■ **Document**:
Mais vous dites des mesures plus offensives ?

Oui ! Parce que quel est mon raisonnement ? Le raisonnement, c'est que dans le même temps où il faut qu'on évite aux gens d'être licenciés, dans le même temps, on doit essayer d'aller chercher les embauches. C'est des mesures qu'on a mises en place, par exemple le développement des emplois verts auxquels je faisais allusion. Là je sais qu'il y a des emplois à gagner, c'est tout le secteur de la croissance verte...

Mais alors, vous allez aider les entreprises qui veulent embaucher. Encore aider les entreprises qui veulent embaucher ?

Pas forcément, c'est un travail qu'on a enclenché avec les équipes de J.- L. Borloo et de V. Létard. Le but, c'est d'identifier quels sont les emplois de demain, dans le secteur des emplois verts ? Et d'aider des gens qui ont perdu leur emploi à se former pour pouvoir prendre ces emplois. Exemple simple : j'ai chez moi, en ce moment, un secteur qui est dans des situations très difficiles, qui est celui de la métallurgie. C'est des gens, qui souvent ensuite, qui ont un vrai savoir-faire, qui peuvent basculer, si on les forme, dans le secteur du développement durable. Apprendre à monter des panneaux photovoltaïques, apprendre à faire de la géothermie. Donc le but c'est de faire en sorte qu'on ne perde aucun emploi. Quand un employeur met un emploi sur la table, s'il n'y a pas tout de suite quelqu'un qui le prend, ça veut dire qu'il faut qu'on mette des formations pour reconvertir des gens. C'est ça que j'entends par des outils offensifs ?

Bien ! L. Wauquiez, je regardais le dernier sondage, pour Le Figaro Magazine : 34 % des Français font confiance à N. Sarkozy. Pourquoi, cette nouvelle baisse selon vous ?

■ **Données fournies**:
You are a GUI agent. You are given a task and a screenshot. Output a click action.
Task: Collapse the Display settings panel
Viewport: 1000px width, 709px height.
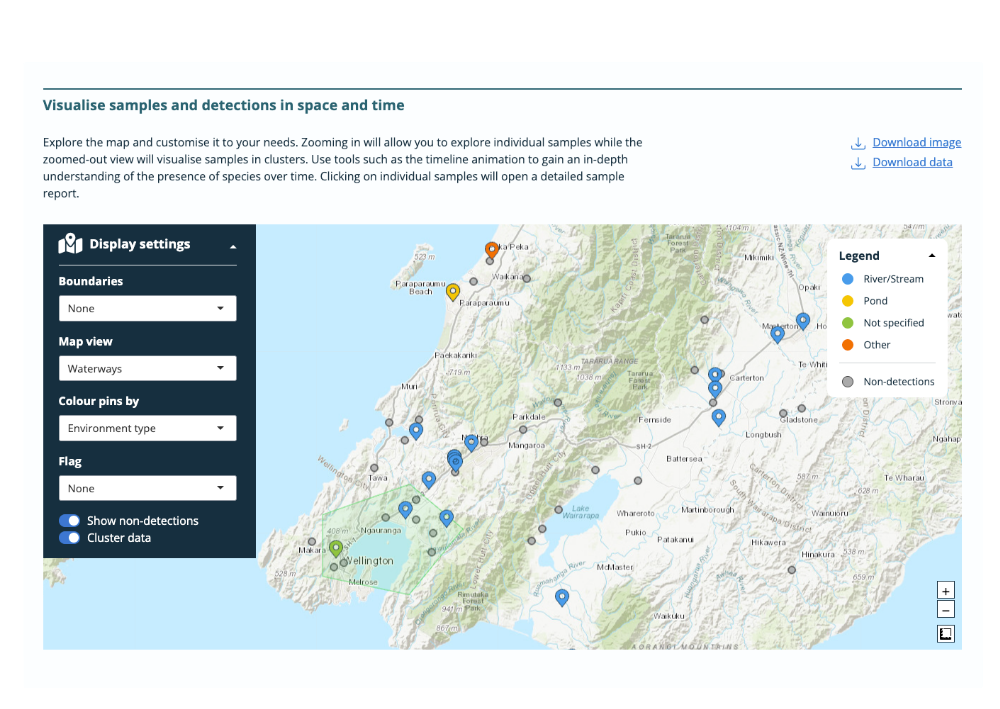(233, 246)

■ **Consigne A**: D'après le document, quel secteur en situation très difficile l'interviewé donne-t-il en exemple ?
■ **Consigne B**: Modifiez le passage du document compris entre « Oui ! Parce » et « veulent embaucher ? », bornes incluses, en remplaçant « emplois verts » par « emplois écologiques ».
■ **Consigne C**: Pour chacune des affirmations suivantes, indiquez si elle concorde avec le document en répondant par oui ou par non, puis citez les mots du document qui le montrent. (i) L'interviewé mentionne la géothermie parmi les savoir-faire à acquérir. (ii) Selon l'interviewé, les gens de la métallurgie n'ont pas de véritable savoir-faire. (iii) D'après le sondage évoqué, 44 % des Français font confiance à N. Sarkozy.

■ **Résultat A**: La métallurgie.

■ **Résultat B**:
Oui ! Parce que quel est mon raisonnement ? Le raisonnement, c'est que dans le même temps où il faut qu'on évite aux gens d'être licenciés, dans le même temps, on doit essayer d'aller chercher les embauches. C'est des mesures qu'on a mises en place, par exemple le développement des emplois écologiques auxquels je faisais allusion. Là je sais qu'il y a des emplois à gagner, c'est tout le secteur de la croissance verte...

Mais alors, vous allez aider les entreprises qui veulent embaucher. Encore aider les entreprises qui veulent embaucher ?

■ **Résultat C**:
(i) Oui : « apprendre à faire de la géothermie ».
(ii) Non : « qui ont un vrai savoir-faire ».
(iii) Non : « 34 % des Français font confiance à N. Sarkozy ».